Bu basit sorunun yanıtını veren henüz çıkmadı. Sadece Başbakan Yardımcısı ve Hükümet Sözcüsü Cemil Çiçek’in “Ertelemeye siyasi anlam yüklenmesi doğru değil” dediğini biliyoruz.
Onun “erteleme” dediği aslında öyle değil. Çünkü tatbikat bizim hava kuvvetlerimiz tarafından yapılıyor.
Hele, Başbakan Tayyip Erdoğan’ın geride kalan ocak ayında İsrail tarafından Gazze’ye yapılan saldırılar karşısında gösterdiği tepkiyi ve onun ardından yaşanan “One Minute!” krizini (skandalını) anımsarsanız, İsrail’e yapılan bu muamelenin arkasında Gazze’nin yattığını anlarsınız.
Sözümüz yanlış anlaşılmasın. Gazze’ye bomba yağdırması ve pek çok sivilin ölmesine yol açması nedeniyle İsrail’e tepki gösterilmesi yanlıştır demiyoruz. Tam tersine o zaman da ifade ettiğimiz gibi İsrail’in o harekâtını savunmak mümkün değildir.
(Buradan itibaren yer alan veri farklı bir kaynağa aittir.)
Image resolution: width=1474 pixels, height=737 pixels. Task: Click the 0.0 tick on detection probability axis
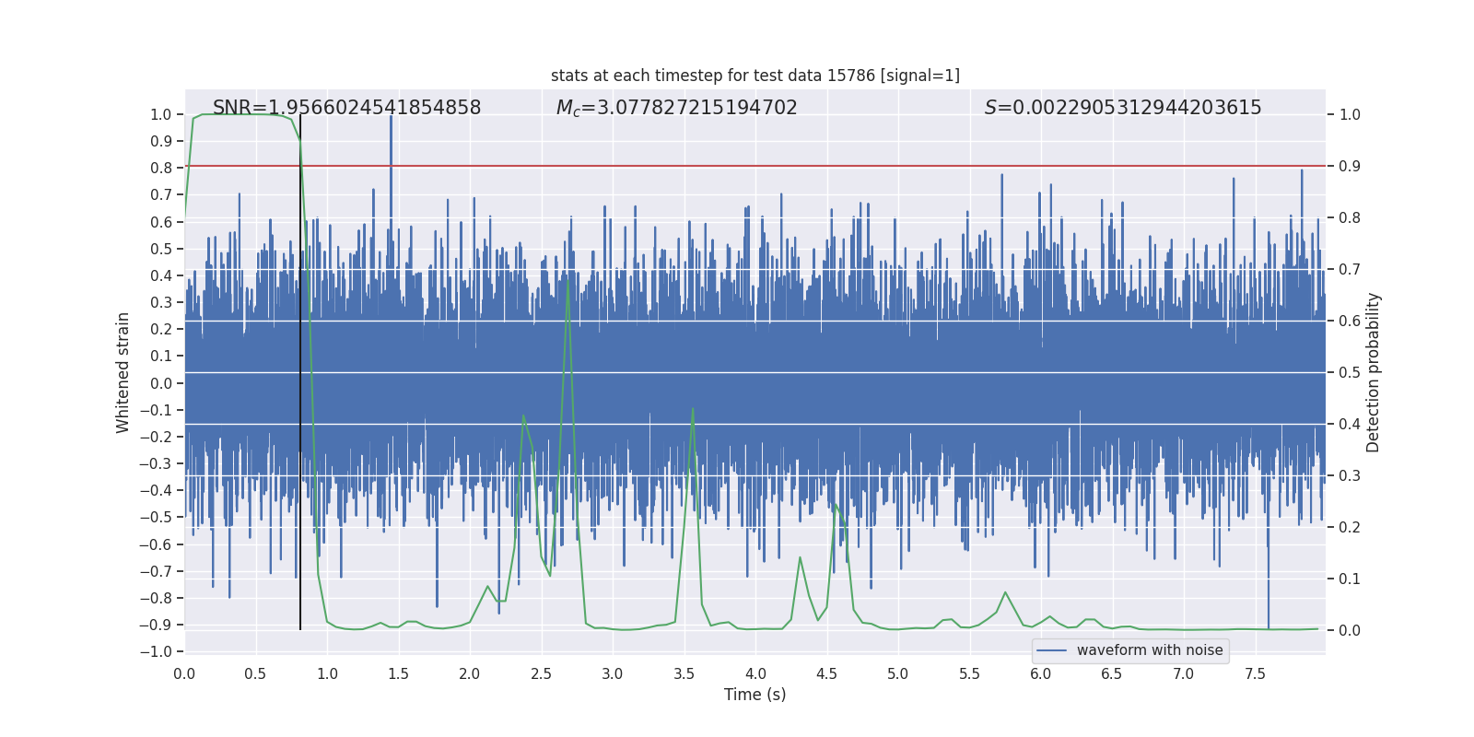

Ama orada bir düzeltme yapalım:
Başbakanın çok sayıda sivilin ölümüne yol açması nedeniyle zaman zaman değindiği “fosfor bombaları”nı atan, -güvendiğimiz bir kaynağın verdiği bilgiye göre- İsrail savaş uçakları değil, İsrail savaş gemileri idi. Dahası, biz Gazze saldırısından sonra -bundan yaklaşık iki ay önce- İsrail Deniz Kuvvetleri ile Akdeniz’de askeri tatbikat yaptık.
O zaman sormaya değmez mi, “İsrail’e konan tavrın Gazze saldırısıyla ilişkisini nasıl açıklayacağız?” diye.
Aslında gerçek sebep Gazze mi; yoksa İsrail’e gittiği zaman İsrail makamlarının Başbakan Tayyip Erdoğan’ı Gazze sınırında yarım saat bekletme terbiyesizliğinin karşılığı mı; Dışişleri Bakanı Ahmet Davutoğlu’nun Gazze’ye geçmesine engel olmaları mı; yoksa İsrail Kara Kuvvetleri Komutanı Avi Mizrahi’nin Davos krizi ardından “Başbakan Erdoğan aynaya baksın” demesi mi?.. Bilmesek de, bir gerçek var ki, Türkiye’nin bu kararı -Cemil Çiçek’in sözlerinin aksine- düpedüz “siyasi”dir.
Tam da yeni “stratejik ortağımız” Suriye ile aramızdaki vize işlemlerinin kaldırılması nedeniyle sınırda bayram yapıldığı günlere rastlayan bu yeni -ve anlamsız- kriz, Türkiye’nin dış ilişkilerde “makas değiştirme” gibi düşünceler mi taşıdığı sorusunu akla getirmektedir.